[[ Data listing, beginning ]]

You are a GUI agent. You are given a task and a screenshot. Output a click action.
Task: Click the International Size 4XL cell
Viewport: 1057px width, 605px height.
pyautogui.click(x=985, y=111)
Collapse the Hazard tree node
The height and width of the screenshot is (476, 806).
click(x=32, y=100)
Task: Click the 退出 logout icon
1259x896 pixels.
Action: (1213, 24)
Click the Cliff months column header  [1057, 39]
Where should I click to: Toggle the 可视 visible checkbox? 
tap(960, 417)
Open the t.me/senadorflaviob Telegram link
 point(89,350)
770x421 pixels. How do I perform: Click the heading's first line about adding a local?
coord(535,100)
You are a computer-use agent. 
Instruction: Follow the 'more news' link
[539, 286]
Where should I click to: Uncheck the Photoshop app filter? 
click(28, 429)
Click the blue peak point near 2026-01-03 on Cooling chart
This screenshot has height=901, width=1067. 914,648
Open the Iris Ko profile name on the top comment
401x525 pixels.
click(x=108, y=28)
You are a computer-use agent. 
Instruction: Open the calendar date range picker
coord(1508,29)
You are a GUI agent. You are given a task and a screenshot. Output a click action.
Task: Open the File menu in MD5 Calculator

[[ Data listing, end ]]

__Required action__: Retype the material in full. Keep every character as it is.

__Answer to this exercise__:
You are a GUI agent. You are given a task and a screenshot. Output a click action.
Task: Click the International Size 4XL cell
Viewport: 1057px width, 605px height.
pyautogui.click(x=985, y=111)
Collapse the Hazard tree node
The height and width of the screenshot is (476, 806).
click(x=32, y=100)
Task: Click the 退出 logout icon
1259x896 pixels.
Action: (1213, 24)
Click the Cliff months column header  [1057, 39]
Where should I click to: Toggle the 可视 visible checkbox? 
tap(960, 417)
Open the t.me/senadorflaviob Telegram link
 point(89,350)
770x421 pixels. How do I perform: Click the heading's first line about adding a local?
coord(535,100)
You are a computer-use agent. 
Instruction: Follow the 'more news' link
[539, 286]
Where should I click to: Uncheck the Photoshop app filter? 
click(28, 429)
Click the blue peak point near 2026-01-03 on Cooling chart
This screenshot has height=901, width=1067. 914,648
Open the Iris Ko profile name on the top comment
401x525 pixels.
click(x=108, y=28)
You are a computer-use agent. 
Instruction: Open the calendar date range picker
coord(1508,29)
You are a GUI agent. You are given a task and a screenshot. Output a click action.
Task: Open the File menu in MD5 Calculator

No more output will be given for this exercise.